New ‘quirks’ could make states’ privacy laws impossible to follow, experts worry
Tatiana Maksimova via Getty Images
By
Chris Teale
Speakers during a recent webinar repeated their calls for Congress to pass a national standard, and warned that new approaches in several states could complicate matters further.
Time ran out once again last year on a new federal data privacy law, as the proposed American Privacy Rights Act died at the end of the 118th Congress and has yet to be reintroduced.
The national effort would have preempted the approximately 20 state-level comprehensive data privacy laws to have been signed in recent years, with state leaders keen to get moving in the absence of Congressional action.
And while the concerns about a “patchwork” of state privacy laws remains, speakers at a recent webinar said they are now worried that new state laws will have even more subtle differences that will make compliance even more complicated, especially for small businesses. Only Congress and its preemption ability can step in, they said.
“We talk a lot about a patchwork, but you might even get to a point where this becomes mutually exclusive, where complying with one may not result in compliance with another,” Jake Morabito, senior director of policy at the American Legislative Exchange Council, said during a webinar this month hosted by the Information Technology and Innovation Foundation. “Instead of that race to the top, ‘I'll just comply with the strictest one and then I'm covered across the states,’ that may no longer be an option depending on how this goes, which is why it's so imperative that Congress steps in and why that preemption piece is necessary.”
Several different models appear to be emerging in state privacy laws, Morabito said. On one side is Virginia, which he said has taken a “sensible approach” to privacy using notice and consent, where users get a transparent explanation of how their data is collected, used, stored and protected. Meanwhile, Maryland looks to codify data minimization, which requires organizations to collect, process and retain only the minimum amount of data needed for a specific purpose.
Maryland’s approach appears to have gained popularity in other states, including Maine and Massachusetts, he said.
Deborah Collier, vice president of policy and government affairs at Citizens Against Government Waste, said a previous proposal in New Mexico looked like an “entirely new framework.” It required that users’ default privacy settings be set as high as possible online, and that websites should take reasonable yet undefined steps to protect users’ confidentiality.
The bill died last year, but Collier warned that other states may try to go even further, and so make compliance extremely difficult.
“It remains entirely possible that states will continue to introduce new styles, frameworks and their own quirks, especially as they each try and protect more privacy than their neighbors or the other similarly situated states,” she said. “[That] would introduce a ton of wrinkles for small businesses to navigate, and pull resources away from hiring and growth and innovation and a lot more.”

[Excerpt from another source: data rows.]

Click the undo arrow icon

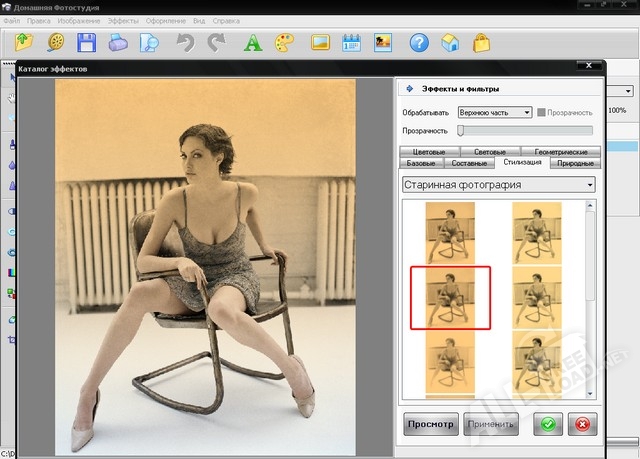(x=184, y=42)
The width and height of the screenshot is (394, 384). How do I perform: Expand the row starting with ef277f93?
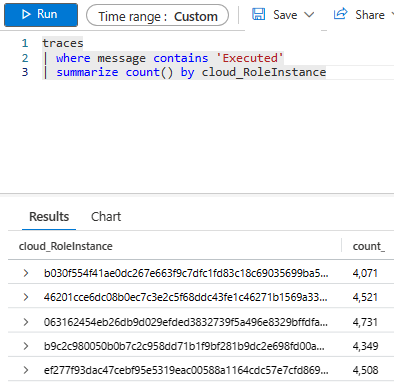pos(26,370)
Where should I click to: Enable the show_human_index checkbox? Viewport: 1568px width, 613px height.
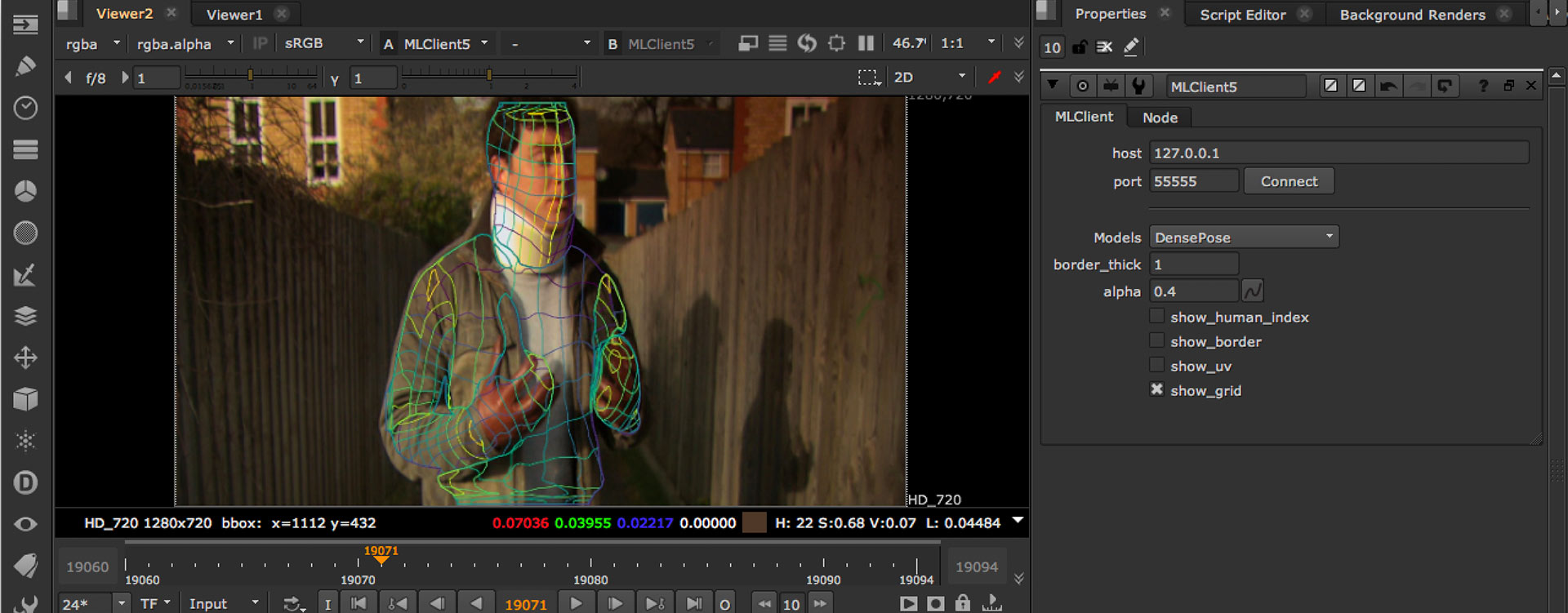click(x=1157, y=317)
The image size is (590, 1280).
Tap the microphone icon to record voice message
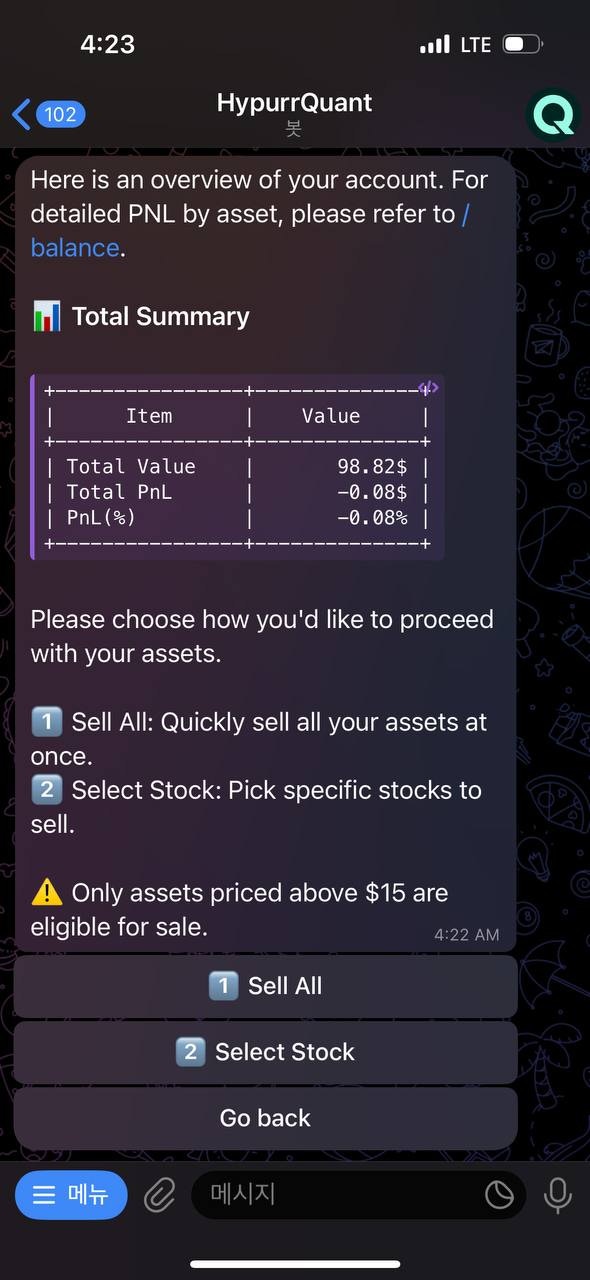(x=557, y=1194)
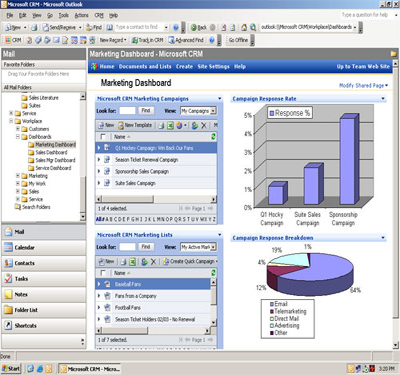Click the Look for field in Marketing Lists
Viewport: 400px width, 375px height.
127,247
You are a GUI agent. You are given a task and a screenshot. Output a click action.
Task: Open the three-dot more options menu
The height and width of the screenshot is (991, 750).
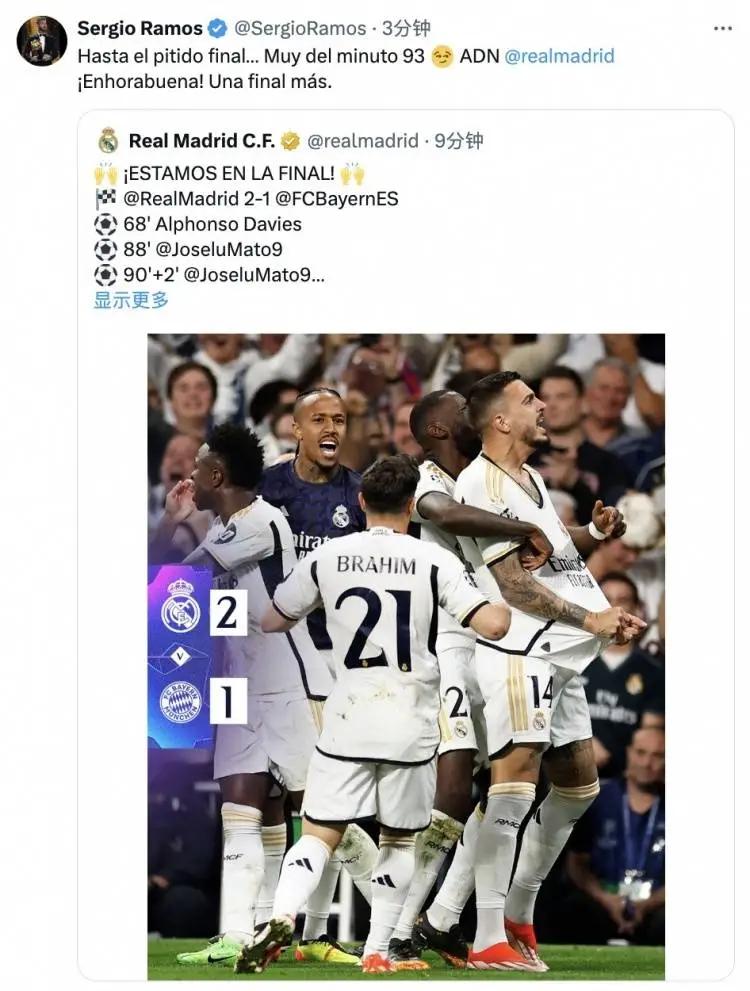pyautogui.click(x=722, y=28)
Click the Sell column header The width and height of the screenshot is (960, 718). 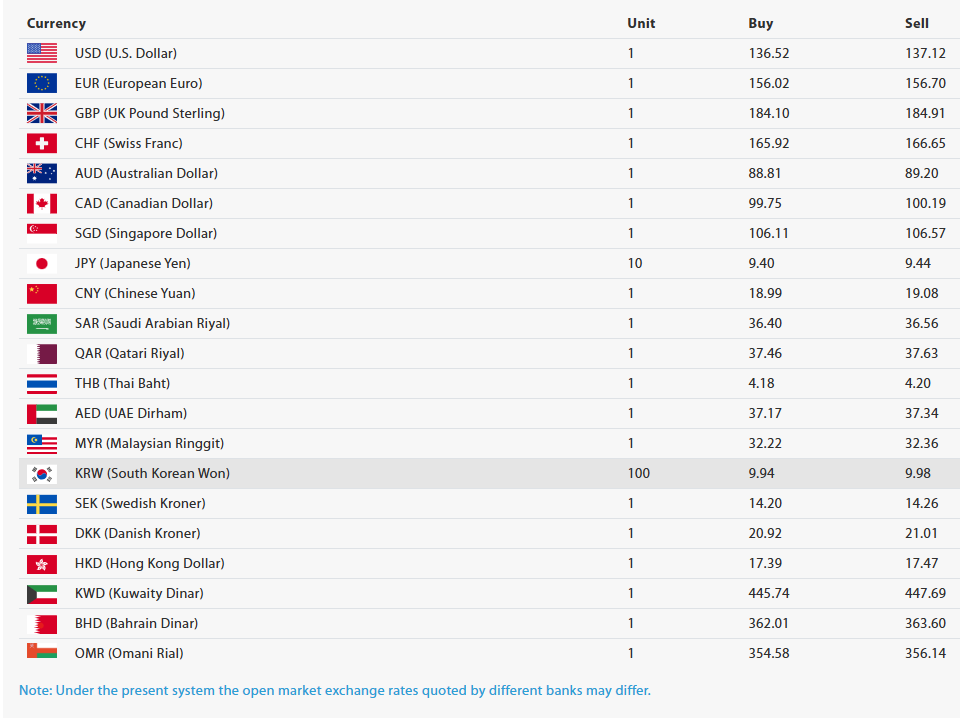[x=917, y=23]
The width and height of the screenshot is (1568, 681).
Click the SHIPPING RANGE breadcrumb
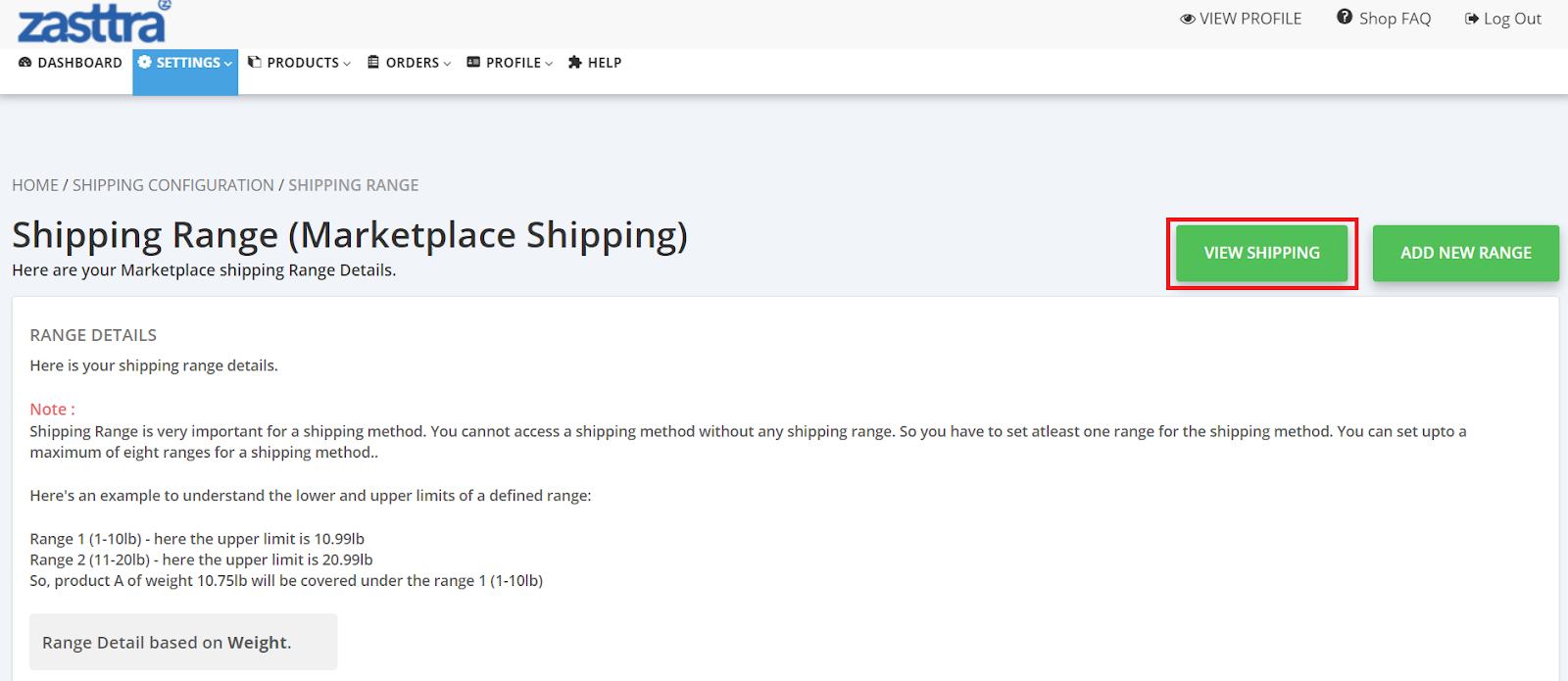(x=353, y=185)
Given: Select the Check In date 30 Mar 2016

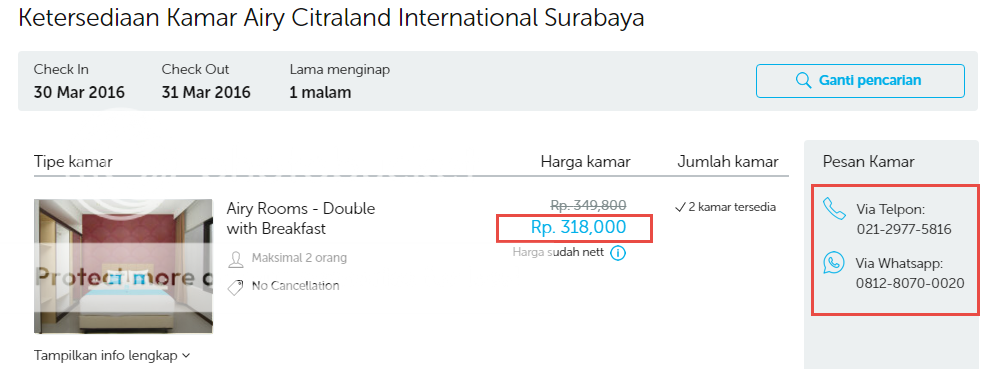Looking at the screenshot, I should 80,92.
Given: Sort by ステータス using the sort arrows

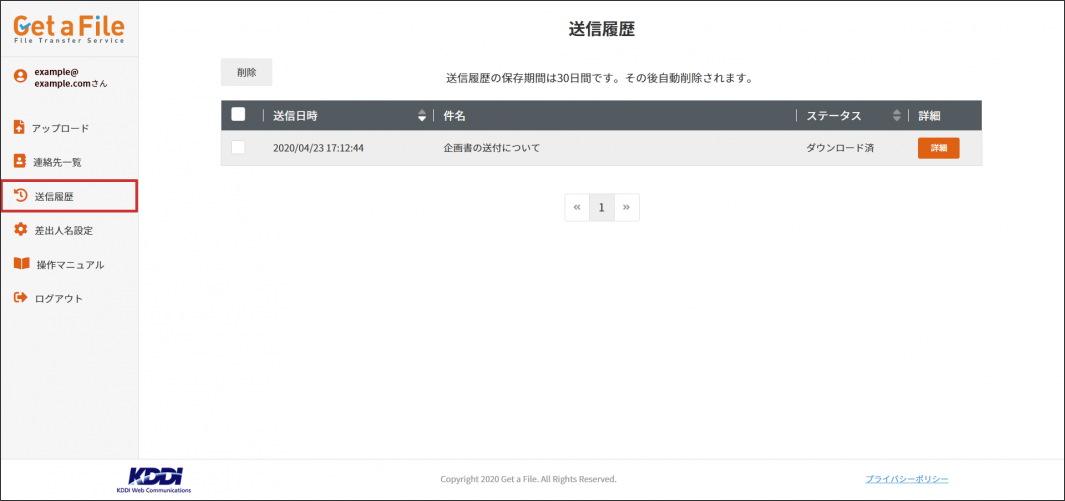Looking at the screenshot, I should (x=896, y=116).
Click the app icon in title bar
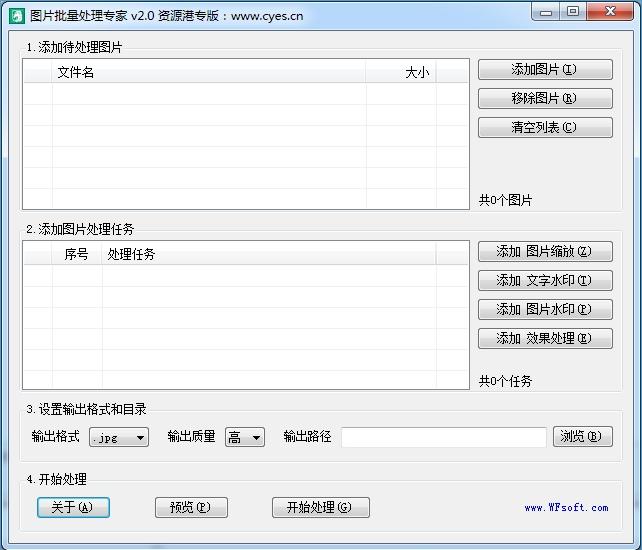The width and height of the screenshot is (642, 550). [x=16, y=14]
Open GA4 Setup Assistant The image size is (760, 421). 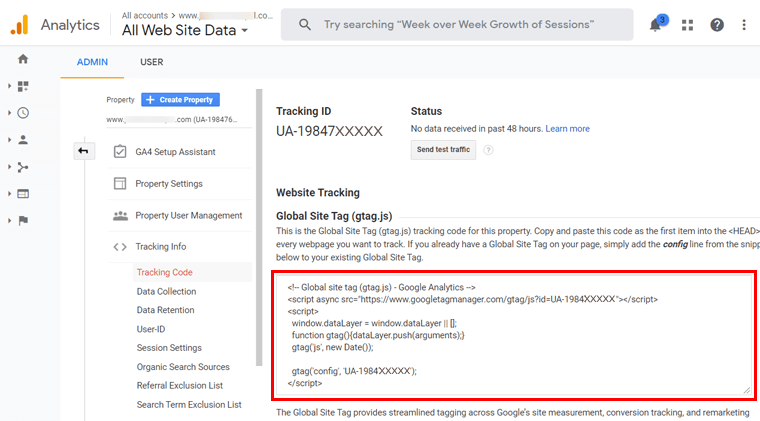175,152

The differences in state laws have been so noticeable, Morabito said, that ALEC adopted what he said might appear to be an “antithetical” resolution for a single federal privacy standard. Others said that small businesses in particular will struggle in the face of complying with 50 different state privacy laws.
No small business wakes up in the morning like, ‘You know what I want to do today? Actually, I want to just completely get rid of privacy and not have that for my consumers,’” said Morgan Stevens, a policy associate at The App Association trade group. “They want to do so. They want to help protect their consumers’ privacy and one set of rules will help make that happen.”
It’s far easier for larger businesses with batteries of attorneys to comply with a variety of state laws, Collier said. But it stifles growth for smaller organizations.
“A small business doesn't want to necessarily stay small forever,” Collier said. “They might want to grow, but in order to grow, they have to have the resources to do that. and they can't afford the attorney fees to comply with 20 or more different state laws when it is interstate commerce that they're doing. Anything that's over the internet has to be considered interstate commerce.”
Morabito said, given the gridlock in Congress and its shifting focus to other areas of technology like artificial intelligence and children’s online safety, a national data privacy standard is becoming more unlikely.
“The longer this goes on, I feel like the prospects are getting dimmer,” he said.